[Document and screenshot pointing entries]
------------------------------------------------------------------------

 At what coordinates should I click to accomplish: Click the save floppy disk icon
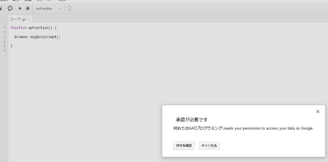1,9
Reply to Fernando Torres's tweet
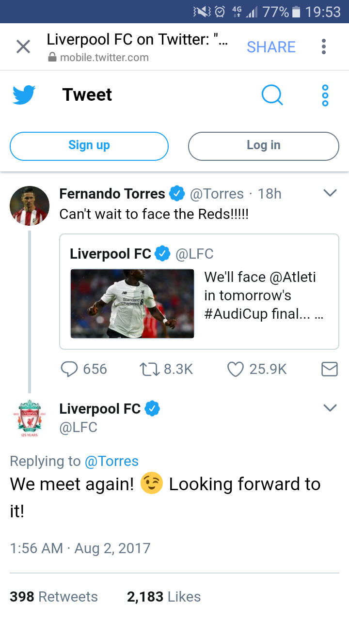The height and width of the screenshot is (620, 349). pyautogui.click(x=70, y=370)
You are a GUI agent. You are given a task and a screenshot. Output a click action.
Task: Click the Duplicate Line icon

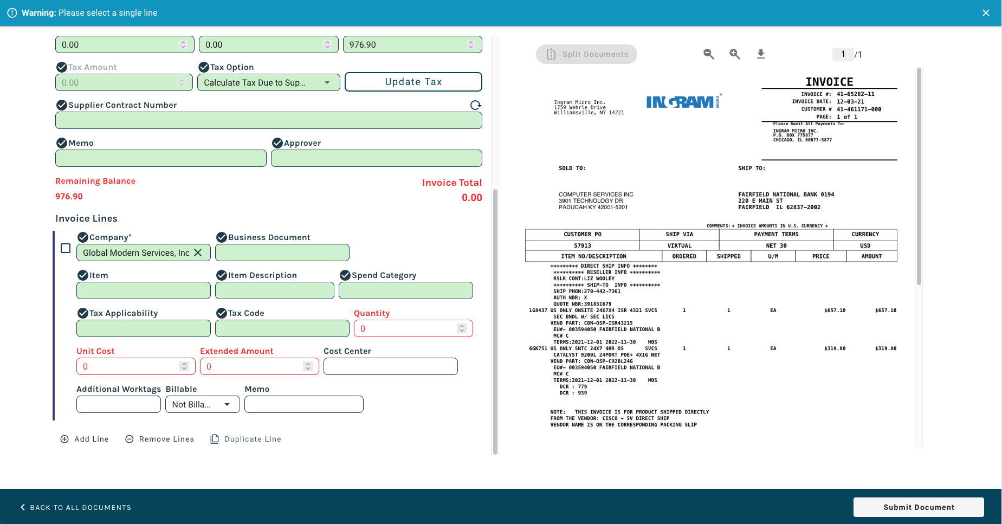215,439
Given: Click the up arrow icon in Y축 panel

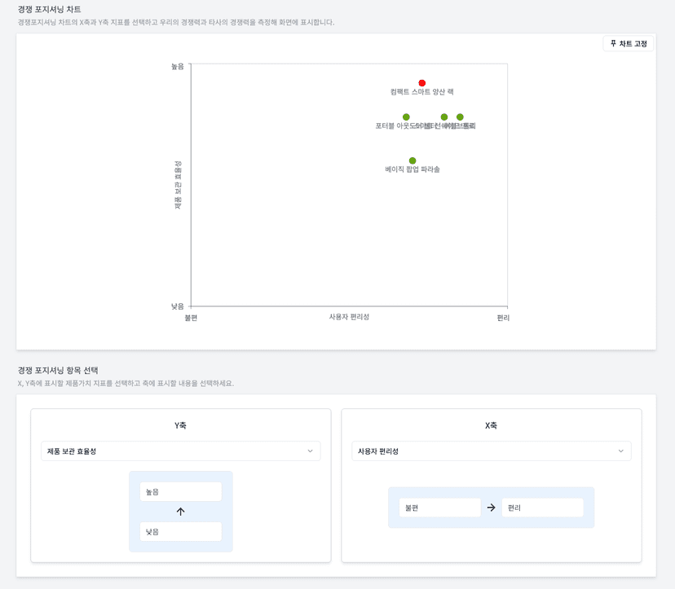Looking at the screenshot, I should [181, 512].
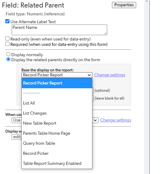The width and height of the screenshot is (163, 174).
Task: Click into the Parent Name text box
Action: pos(59,30)
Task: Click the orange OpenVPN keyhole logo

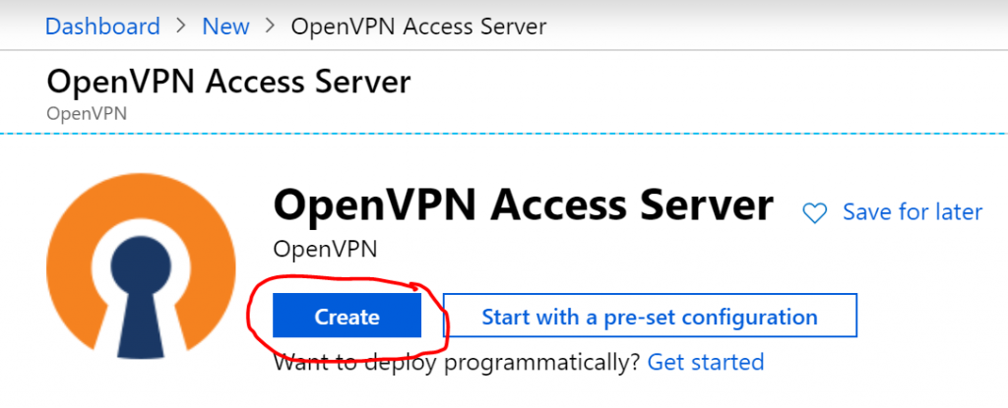Action: (x=142, y=265)
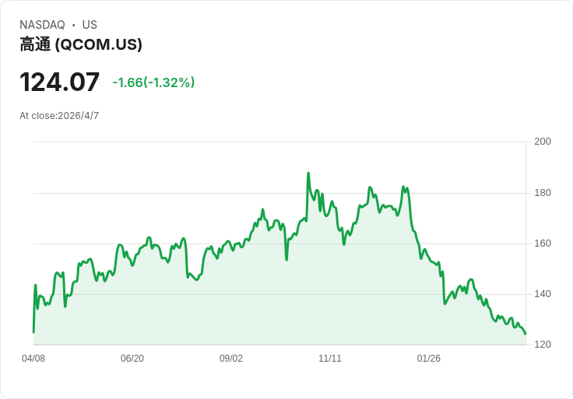Click the 120 y-axis label
The height and width of the screenshot is (399, 573).
coord(543,345)
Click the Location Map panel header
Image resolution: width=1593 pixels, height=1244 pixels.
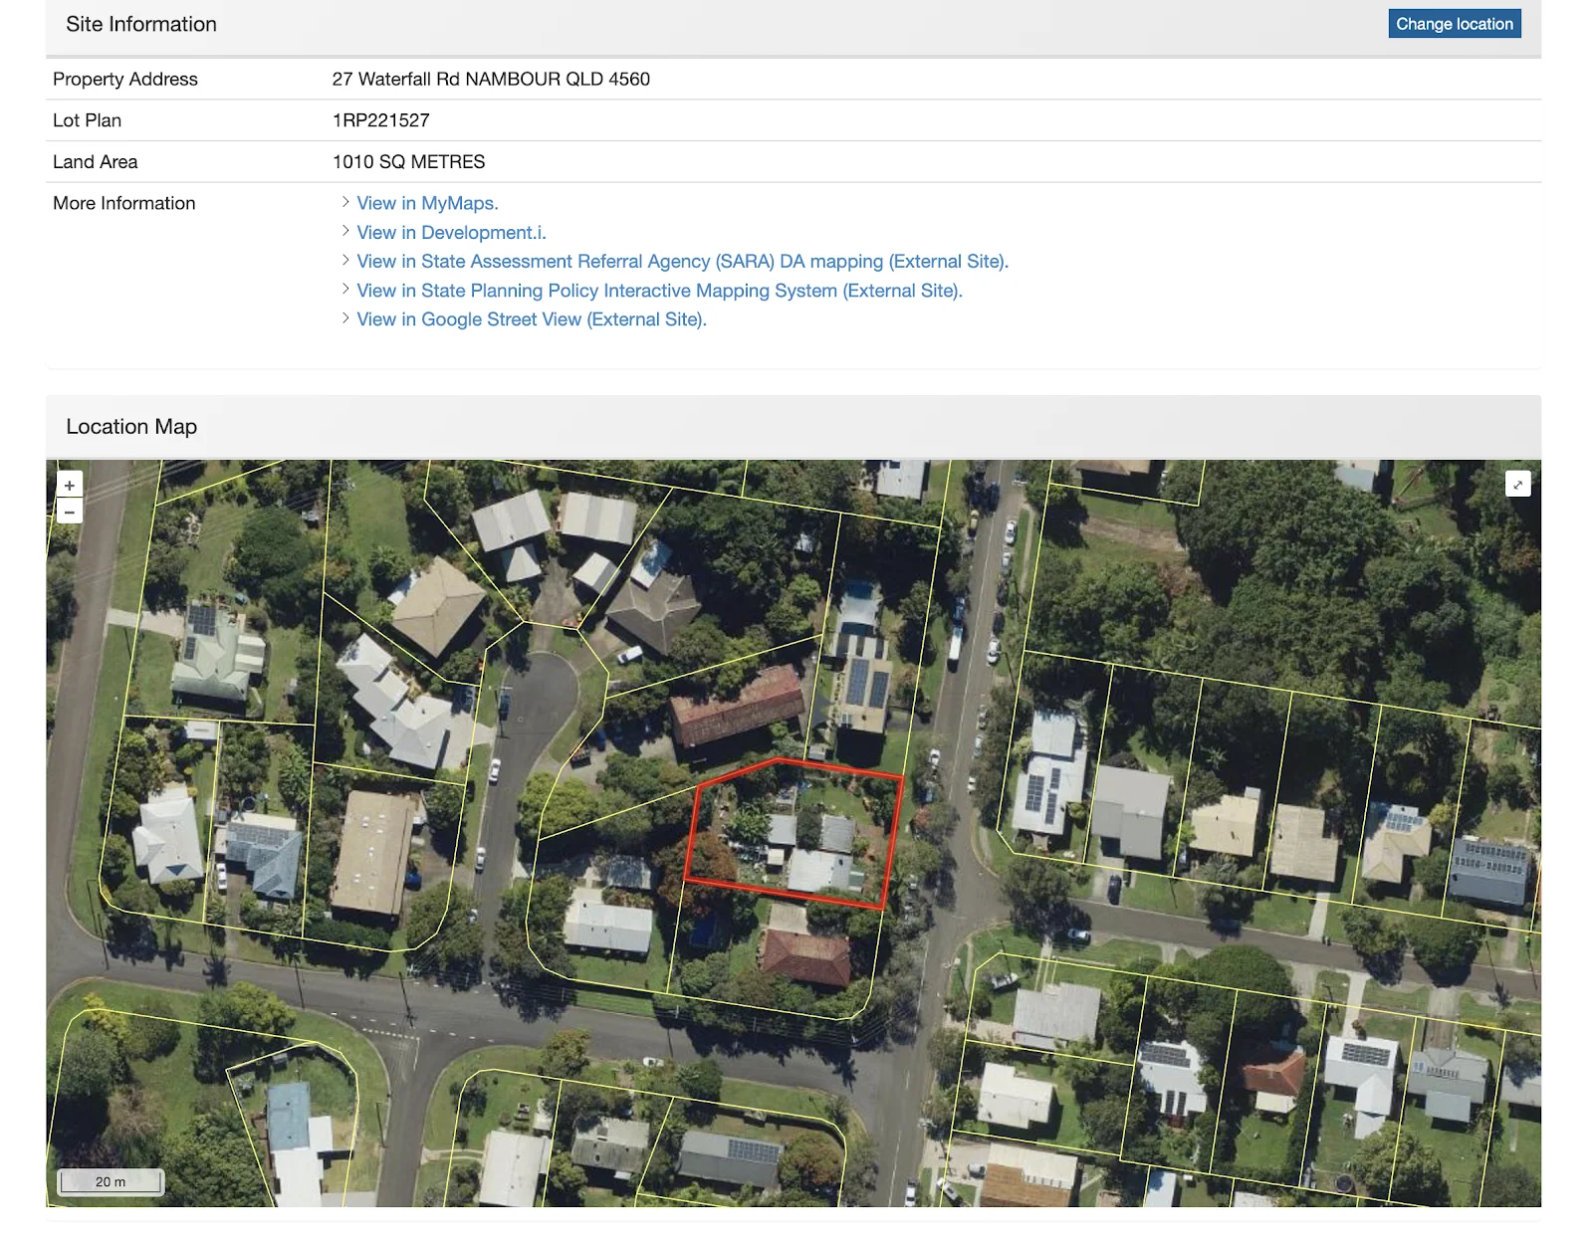pos(794,427)
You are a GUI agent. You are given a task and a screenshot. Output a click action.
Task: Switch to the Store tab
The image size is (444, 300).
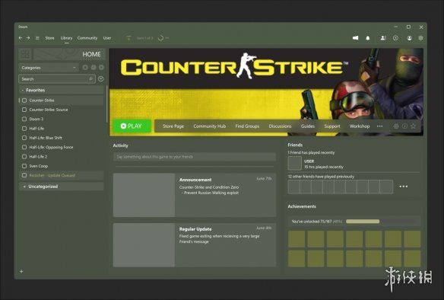pos(50,38)
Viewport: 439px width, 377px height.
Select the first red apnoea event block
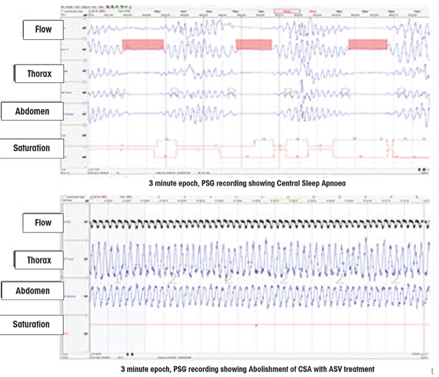(x=142, y=45)
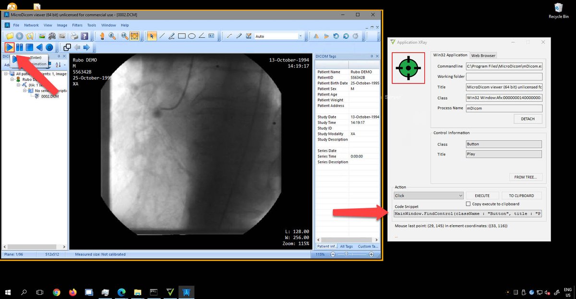Expand the Click action dropdown
This screenshot has height=299, width=576.
pos(428,195)
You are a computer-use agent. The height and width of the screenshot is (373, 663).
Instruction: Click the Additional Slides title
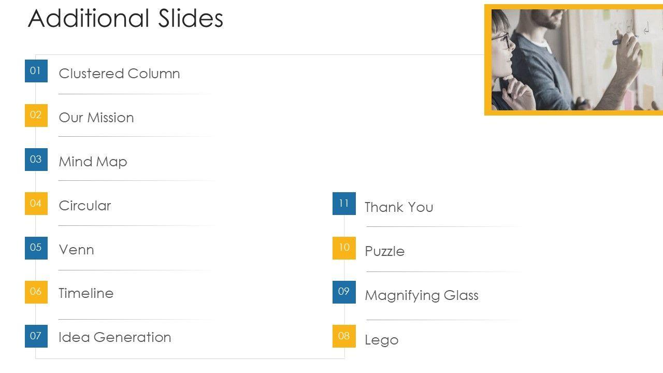pyautogui.click(x=125, y=19)
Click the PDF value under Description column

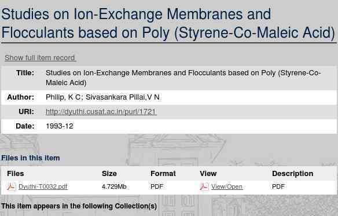click(278, 186)
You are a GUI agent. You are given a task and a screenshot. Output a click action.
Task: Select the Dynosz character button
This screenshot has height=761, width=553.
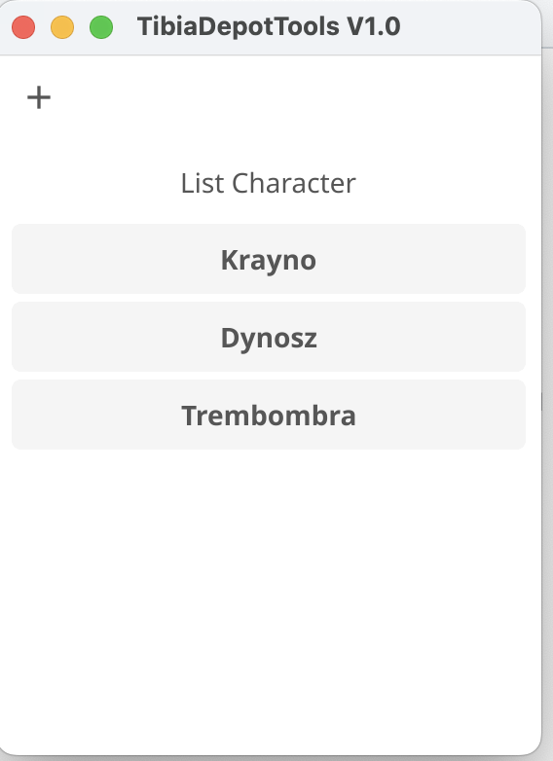point(269,337)
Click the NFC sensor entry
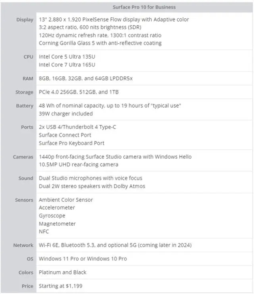Image resolution: width=254 pixels, height=294 pixels. (44, 232)
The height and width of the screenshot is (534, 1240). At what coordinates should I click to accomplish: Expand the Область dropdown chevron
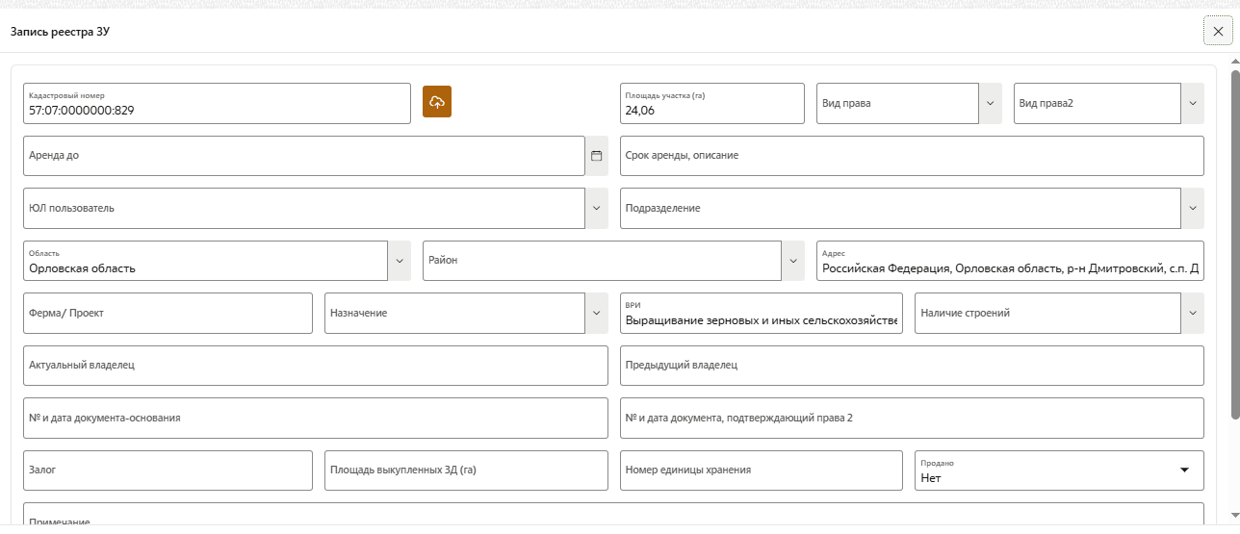(x=399, y=261)
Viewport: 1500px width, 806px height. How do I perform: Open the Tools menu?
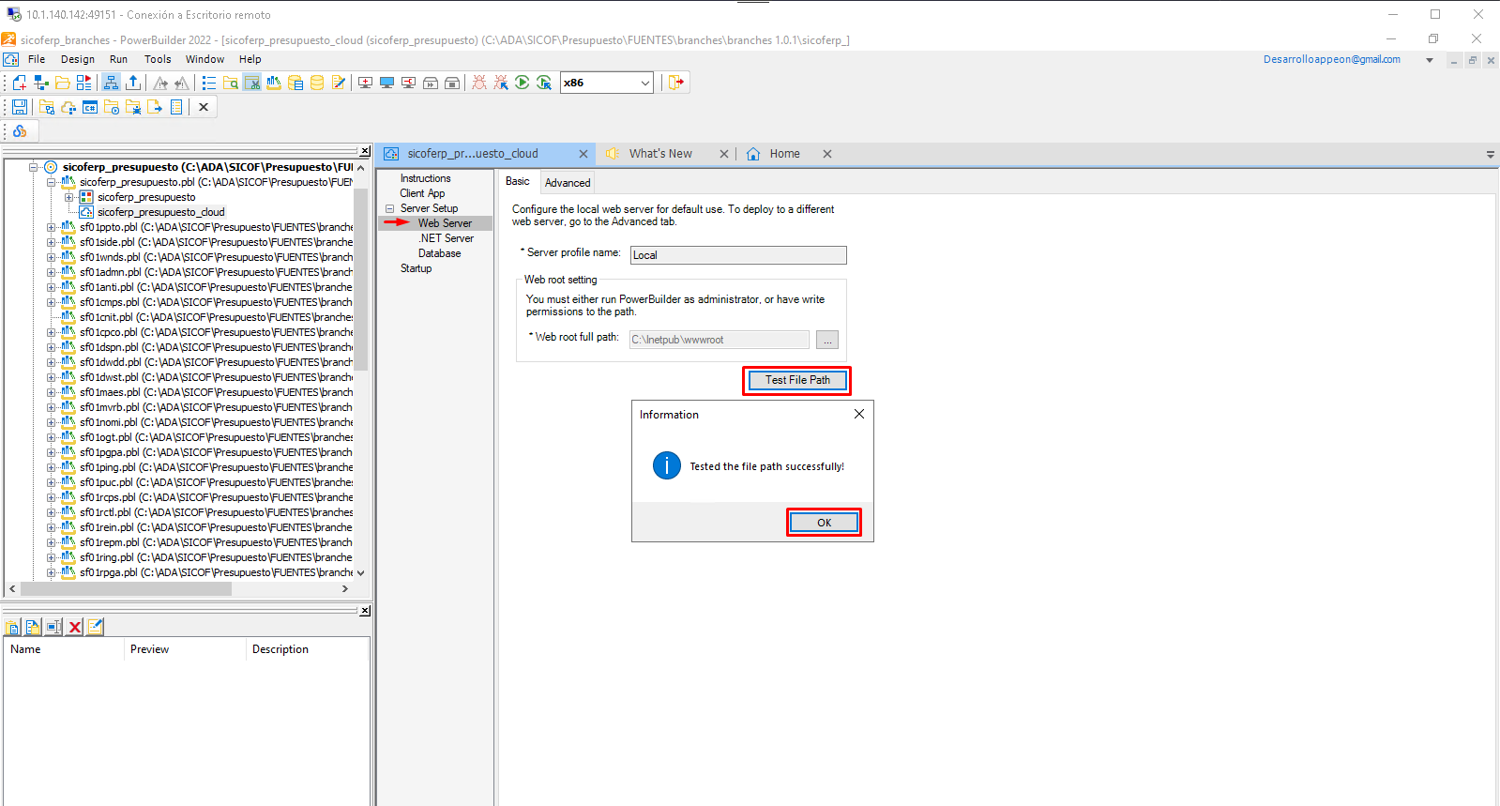pyautogui.click(x=158, y=59)
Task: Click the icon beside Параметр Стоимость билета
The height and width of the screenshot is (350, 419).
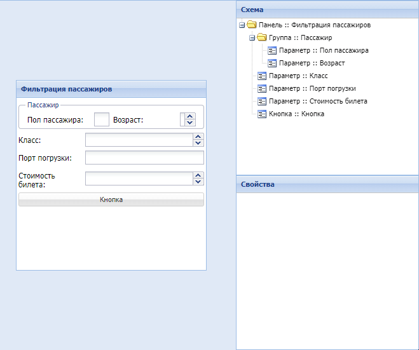Action: pos(262,102)
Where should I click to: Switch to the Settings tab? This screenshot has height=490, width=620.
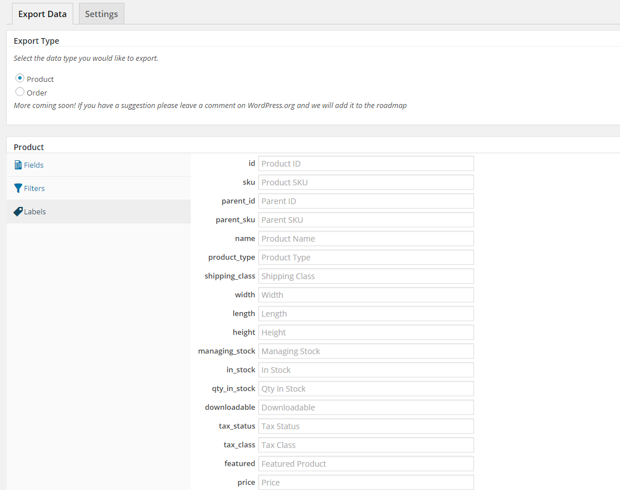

------------------------------------------------------------------------

Count the lines in the rows above that contain the string "accomplish", treating uppercase and lowercase as distinct. Give only the number.

2